● YOUR TASK:
Would you please repeat the data that follows, exactly as it reads?

● MATERIAL PROVIDED:
Start of Block

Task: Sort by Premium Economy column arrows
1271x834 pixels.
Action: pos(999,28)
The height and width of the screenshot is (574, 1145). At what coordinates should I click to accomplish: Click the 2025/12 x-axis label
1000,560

End of Block

● ANSWER BELOW:
Task: Sort by Premium Economy column arrows
1271x834 pixels.
Action: pos(999,28)
The height and width of the screenshot is (574, 1145). At what coordinates should I click to accomplish: Click the 2025/12 x-axis label
1000,560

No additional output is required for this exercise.